TEXT SHOWN:
- Opening Delimiter -

Joplin Replacement Hospital Reaches Substantial Completion
JOPLIN, Mo. — Builders are celebrating the substantial completion of the building enclosure of the new $335 million, 875,000-square-foot Mercy Hospital Joplin.
The St. Louis-based contractor McCarthy Building Companies Inc. announced the construction milestone on Dec. 20. HKS Architects, headquartered in Dallas, and St. Louis-based Archimages are serving as the project’s architects.
Following the devastation of an EF-5 tornado that hit the city in May 2011, the former St. John’s Regional Medical Center was left in ruin after it was directly hit. The tornado was recorded as the state of Missouri’s deadliest since 1947. The community quickly responded by planning the new replacement hospital, which began the planning stages in July 2011 and broke ground in January 2012.
“This is hallowed land that no longer belongs to Mercy but to the story of Joplin, of residents enduring a massive disaster by coming together to rebuild and move forward,” said Gary Pulsipher, president of Mercy Hospital Joplin, in a May 2012 statement. “We hope new uses of the campus can weave together as sort of a healing quilt for the city.”

- Closing Delimiter -

PARTS OF THE EXERCISE:
**a.** According to the Joplin hospital article, when did the replacement hospital break ground?
**b.** Please carry the Joplin hospital article forward from its final paragraph.

INFORMATION SUPPLIED:

- Opening Delimiter -

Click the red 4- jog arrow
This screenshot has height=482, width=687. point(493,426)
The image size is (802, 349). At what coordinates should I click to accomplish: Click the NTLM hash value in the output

- Closing Delimiter -

RESPONSES TO THE EXERCISE:
**a.** January 2012.

**b.**
The 260-plus private room replacement hospital will be larger than its predecessor and will include medical surgical, critical care, women’s and children’s, behavioral health and rehabilitation units. The 50-acre campus will also include a seven-story patient tower and a four-story clinic tower.
The milestone is on track with the construction team’s aggressive schedule, according to Ryan Felton, project director with McCarthy.
“In order to keep everyone on track, we have been managing quality through daily inspections, pre-installation meetings and by involving third-party building exterior consultants,” Felton said in a statement. “To date, all built-in-place mockup rooms have been completed, first installations have been verified, windows have been water tested and a thermography scan has been conducted.”
Offside roadwork, two permanent service elevators and a separate 30,000-square-foot central utility plant connected to the hospital via a 450-foot underground tunnel were also reached substantial completion. The central utility plant is expected to open in the early months of 2014.
The contractor’s 39-month schedule includes more than 750 tradesmen. In order to keep up with the aggressive schedule and ensure jobsite safety, McCarthy conducts weekly jobsite toolbox talks, weekly manager walks with all subcontractor managers and daily task hazard analysis.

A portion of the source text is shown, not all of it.